**TASK INSTRUCTIONS**
When you restate the data, keep every word as it is and drop the images.

**Collected data entries**
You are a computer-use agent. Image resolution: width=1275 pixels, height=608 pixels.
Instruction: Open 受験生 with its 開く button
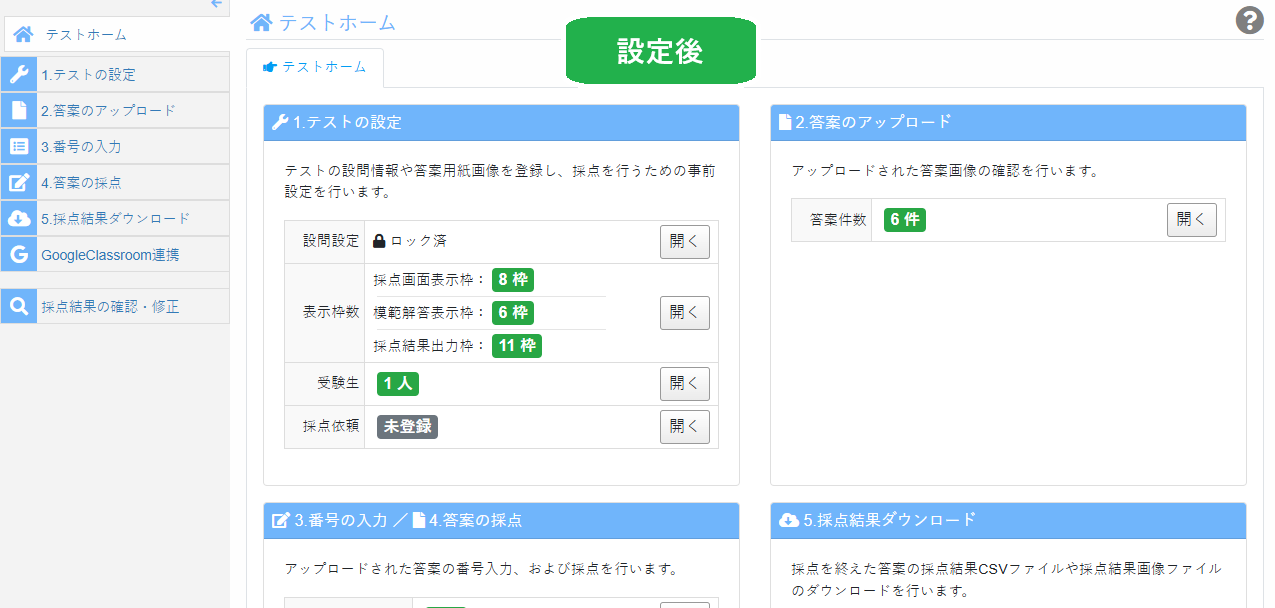tap(684, 384)
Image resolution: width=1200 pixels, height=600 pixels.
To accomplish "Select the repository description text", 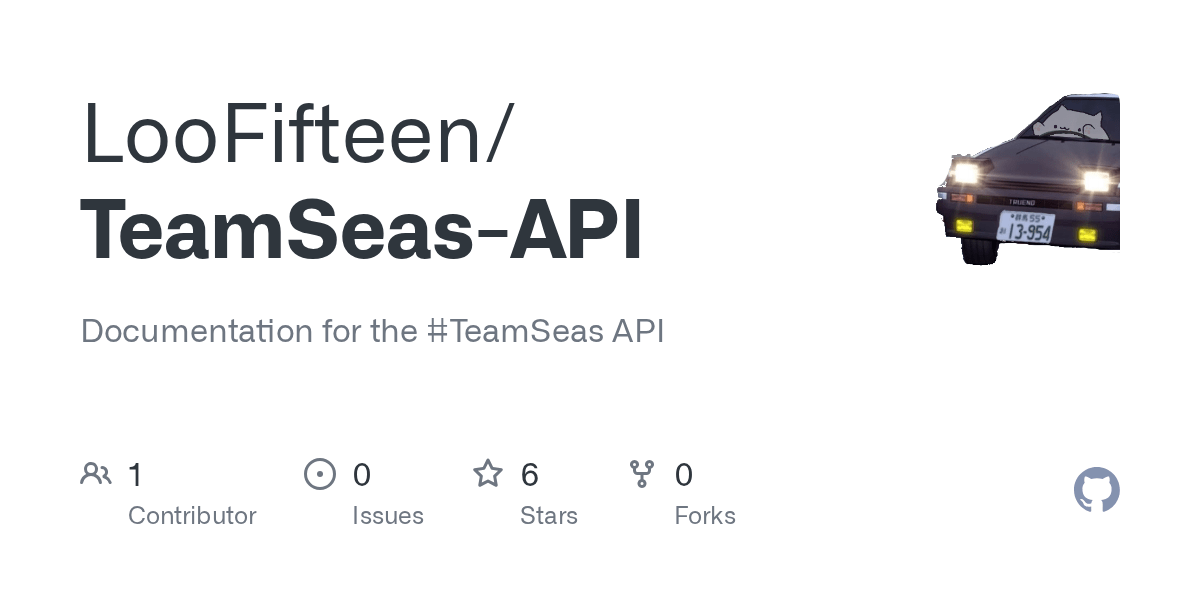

**ANSWER TO THIS PROBLEM**
You are a computer-use agent. Image resolution: width=1275 pixels, height=608 pixels.
Instruction: Open 受験生 with its 開く button
tap(684, 384)
Image resolution: width=1200 pixels, height=600 pixels.
To accomplish "Select the repository description text", 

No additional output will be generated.